**PAGE TEXT**
——————————
[arin-ppml] Response to the ARIN counsel's assessment of 2014-1 (Out of region use)

David Huberman David.Huberman at microsoft.com
Sun Apr 12 18:48:16 EDT 2015


I would like to quote just one section of Milton's post.  

>Counsel asserts: 

> "the policy will lead to an increase in fraudulent applications from out of 
> region requestors, and issuance of resources to those who fraudulently 
> file, since ARIN is not as well positioned to successfully discover such fraud
> by out of region requestors."

> This is a legitimate concern. But I see no reason why staff cannot deny 
> resources to entities that cannot produce adequate evidence for their claims. 
> Other tweaks to be policy could be conceived that might address this issue, 
> bearing in mind that two previous attempts to define thresholds were not 
> acceptable to the community. Further, the incentive for most fraudulent 
> applications comes from IPv4 scarcity, which has a very limited time horizon. 

Historically, there have been bad actors who have successfully obtained 
substantial IPv4 space from ARIN without having any customers or significant 
equipment in the region. A common method is to set up a routing infrastructure 
inside the ARIN region, and backhaul the traffic to the customers who all reside 
and operate in a region which has no IPv4 space available.
——————————
**TASKS AND EXERCISES**
A) In the mailing list post, what does the quoted reply say most fraudulent applications get their incentive from?
B) Copy the stretch of the mailing list post from "[arin-ppml] Response to" through "of Milton's post.".

**DATA**
——————————
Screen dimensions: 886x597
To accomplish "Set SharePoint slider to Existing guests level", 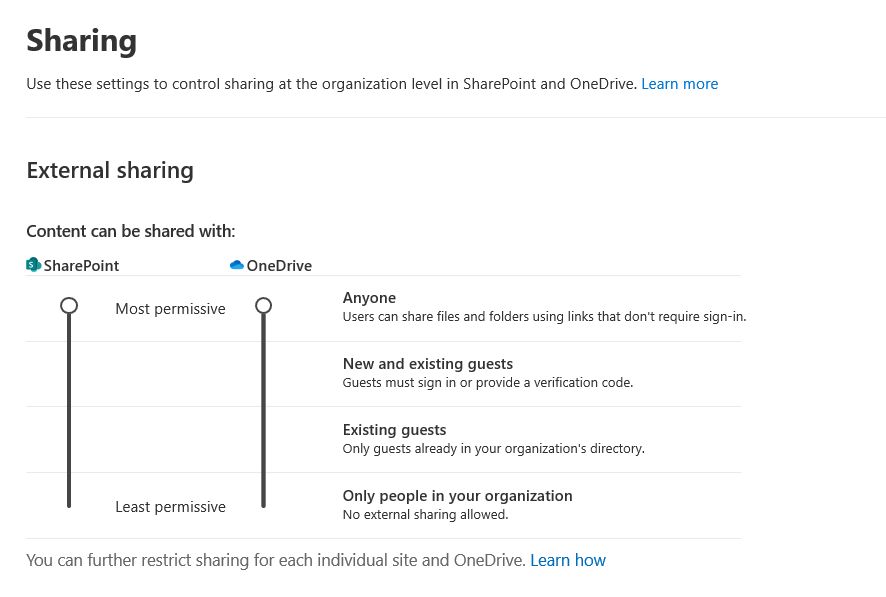I will (x=69, y=438).
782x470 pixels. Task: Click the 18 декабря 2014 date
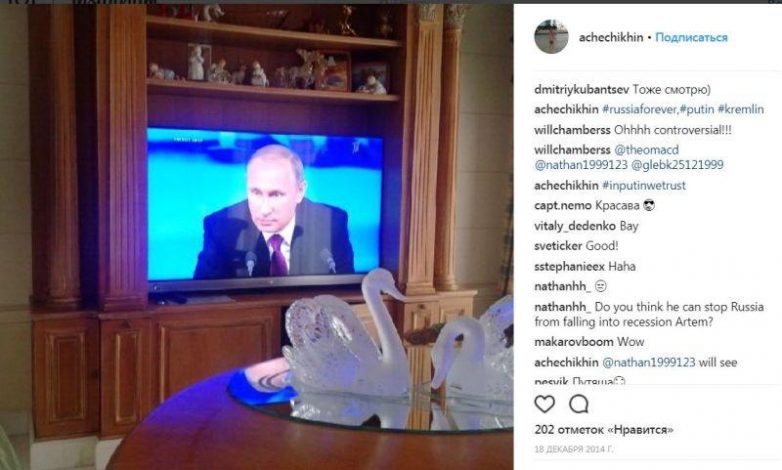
——————————
**ANSWERS TO EACH TASK**
A) IPv4 scarcity

B)
[arin-ppml] Response to the ARIN counsel's assessment of 2014-1 (Out of region use)

David Huberman David.Huberman at microsoft.com
Sun Apr 12 18:48:16 EDT 2015


I would like to quote just one section of Milton's post.